» **Stored data entries**:
⟨

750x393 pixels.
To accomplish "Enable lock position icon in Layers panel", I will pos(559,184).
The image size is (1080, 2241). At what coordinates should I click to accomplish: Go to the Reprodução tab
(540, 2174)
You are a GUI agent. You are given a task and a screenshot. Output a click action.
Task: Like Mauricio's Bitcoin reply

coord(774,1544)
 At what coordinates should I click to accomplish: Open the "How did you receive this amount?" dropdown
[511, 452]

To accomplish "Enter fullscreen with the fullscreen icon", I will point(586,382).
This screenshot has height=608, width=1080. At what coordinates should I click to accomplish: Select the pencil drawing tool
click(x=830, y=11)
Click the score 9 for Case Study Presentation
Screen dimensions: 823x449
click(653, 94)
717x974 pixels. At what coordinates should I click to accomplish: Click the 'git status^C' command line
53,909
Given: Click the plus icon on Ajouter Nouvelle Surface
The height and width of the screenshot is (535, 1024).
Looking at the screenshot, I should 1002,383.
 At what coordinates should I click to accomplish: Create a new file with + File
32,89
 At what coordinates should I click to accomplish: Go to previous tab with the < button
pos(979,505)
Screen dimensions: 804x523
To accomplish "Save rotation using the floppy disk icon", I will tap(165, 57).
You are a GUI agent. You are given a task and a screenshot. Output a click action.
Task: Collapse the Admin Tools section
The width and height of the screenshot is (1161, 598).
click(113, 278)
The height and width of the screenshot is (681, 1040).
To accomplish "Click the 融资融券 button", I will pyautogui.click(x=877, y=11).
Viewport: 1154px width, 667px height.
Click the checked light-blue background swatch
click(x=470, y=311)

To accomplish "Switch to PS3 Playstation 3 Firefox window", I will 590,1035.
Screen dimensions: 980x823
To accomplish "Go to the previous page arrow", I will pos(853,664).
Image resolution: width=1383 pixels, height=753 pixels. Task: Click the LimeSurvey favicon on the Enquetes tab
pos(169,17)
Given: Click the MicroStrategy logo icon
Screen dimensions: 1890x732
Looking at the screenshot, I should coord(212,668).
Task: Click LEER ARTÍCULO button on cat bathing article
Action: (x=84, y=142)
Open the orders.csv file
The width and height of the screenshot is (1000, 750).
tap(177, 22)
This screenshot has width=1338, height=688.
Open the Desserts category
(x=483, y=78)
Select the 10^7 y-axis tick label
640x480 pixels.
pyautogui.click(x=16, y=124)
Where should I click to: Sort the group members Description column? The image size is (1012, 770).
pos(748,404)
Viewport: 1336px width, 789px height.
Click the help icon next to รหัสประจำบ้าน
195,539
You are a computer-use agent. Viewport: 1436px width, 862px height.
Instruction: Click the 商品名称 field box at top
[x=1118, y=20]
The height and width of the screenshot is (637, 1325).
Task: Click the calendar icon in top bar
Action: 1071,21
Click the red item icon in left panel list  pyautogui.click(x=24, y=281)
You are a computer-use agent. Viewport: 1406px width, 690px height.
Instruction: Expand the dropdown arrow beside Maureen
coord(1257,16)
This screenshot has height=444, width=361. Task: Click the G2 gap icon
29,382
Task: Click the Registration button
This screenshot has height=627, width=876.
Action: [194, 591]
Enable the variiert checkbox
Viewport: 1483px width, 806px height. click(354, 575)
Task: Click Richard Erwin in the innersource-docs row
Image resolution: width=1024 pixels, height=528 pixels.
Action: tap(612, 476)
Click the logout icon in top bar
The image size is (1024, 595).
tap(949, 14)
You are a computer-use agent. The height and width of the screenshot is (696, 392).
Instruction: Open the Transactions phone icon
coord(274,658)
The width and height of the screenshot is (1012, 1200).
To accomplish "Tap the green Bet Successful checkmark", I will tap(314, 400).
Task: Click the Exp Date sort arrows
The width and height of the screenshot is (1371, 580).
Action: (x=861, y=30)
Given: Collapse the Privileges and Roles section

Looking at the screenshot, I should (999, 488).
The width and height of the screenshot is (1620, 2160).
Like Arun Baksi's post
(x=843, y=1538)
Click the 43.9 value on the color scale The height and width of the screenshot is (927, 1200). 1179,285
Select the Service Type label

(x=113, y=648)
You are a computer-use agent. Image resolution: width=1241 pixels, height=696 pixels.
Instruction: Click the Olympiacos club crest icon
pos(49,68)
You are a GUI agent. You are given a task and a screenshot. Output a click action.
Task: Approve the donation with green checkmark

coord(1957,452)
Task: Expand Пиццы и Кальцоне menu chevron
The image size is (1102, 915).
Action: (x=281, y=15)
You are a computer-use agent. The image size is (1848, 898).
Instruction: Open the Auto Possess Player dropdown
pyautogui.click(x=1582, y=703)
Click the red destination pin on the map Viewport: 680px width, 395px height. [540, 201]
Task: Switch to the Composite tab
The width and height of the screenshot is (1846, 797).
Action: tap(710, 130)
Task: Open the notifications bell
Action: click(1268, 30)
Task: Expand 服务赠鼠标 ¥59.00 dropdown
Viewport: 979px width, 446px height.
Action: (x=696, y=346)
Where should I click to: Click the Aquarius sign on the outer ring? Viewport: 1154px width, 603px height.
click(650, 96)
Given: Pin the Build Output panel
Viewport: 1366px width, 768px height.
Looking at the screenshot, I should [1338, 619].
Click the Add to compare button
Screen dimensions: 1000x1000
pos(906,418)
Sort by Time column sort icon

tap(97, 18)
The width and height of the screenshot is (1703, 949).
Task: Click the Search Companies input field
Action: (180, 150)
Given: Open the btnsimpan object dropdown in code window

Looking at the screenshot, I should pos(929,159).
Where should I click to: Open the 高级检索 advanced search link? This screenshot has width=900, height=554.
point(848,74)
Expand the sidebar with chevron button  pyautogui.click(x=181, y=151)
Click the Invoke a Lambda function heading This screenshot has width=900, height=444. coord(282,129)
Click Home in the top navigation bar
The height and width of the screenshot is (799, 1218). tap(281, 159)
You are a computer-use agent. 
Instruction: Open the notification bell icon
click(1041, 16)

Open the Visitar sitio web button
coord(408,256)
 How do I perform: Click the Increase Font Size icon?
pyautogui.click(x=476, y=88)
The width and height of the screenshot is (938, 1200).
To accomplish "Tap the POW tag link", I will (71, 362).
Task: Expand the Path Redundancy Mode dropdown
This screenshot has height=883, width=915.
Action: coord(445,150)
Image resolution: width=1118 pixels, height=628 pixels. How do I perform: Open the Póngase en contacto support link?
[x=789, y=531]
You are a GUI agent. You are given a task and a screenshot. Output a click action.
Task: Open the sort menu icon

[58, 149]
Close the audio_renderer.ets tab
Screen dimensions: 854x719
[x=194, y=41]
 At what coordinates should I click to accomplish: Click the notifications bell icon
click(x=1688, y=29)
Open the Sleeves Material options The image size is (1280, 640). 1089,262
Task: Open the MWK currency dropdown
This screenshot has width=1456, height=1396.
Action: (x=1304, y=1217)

⟩

» **Task instructions**:
Repeat the entries above exactly, beginning at their first line and ending with the line that contains "Given: Click the plus", with nothing added.

» **Solution to this task**:
750x393 pixels.
To accomplish "Enable lock position icon in Layers panel", I will pos(559,184).
The image size is (1080, 2241). At what coordinates should I click to accomplish: Go to the Reprodução tab
(540, 2174)
You are a GUI agent. You are given a task and a screenshot. Output a click action.
Task: Like Mauricio's Bitcoin reply

coord(774,1544)
 At what coordinates should I click to accomplish: Open the "How did you receive this amount?" dropdown
[511, 452]

To accomplish "Enter fullscreen with the fullscreen icon", I will point(586,382).
This screenshot has height=608, width=1080. At what coordinates should I click to accomplish: Select the pencil drawing tool
click(x=830, y=11)
Click the score 9 for Case Study Presentation
Screen dimensions: 823x449
click(653, 94)
717x974 pixels. At what coordinates should I click to accomplish: Click the 'git status^C' command line
53,909
Given: Click the plus icon on Ajouter Nouvelle Surface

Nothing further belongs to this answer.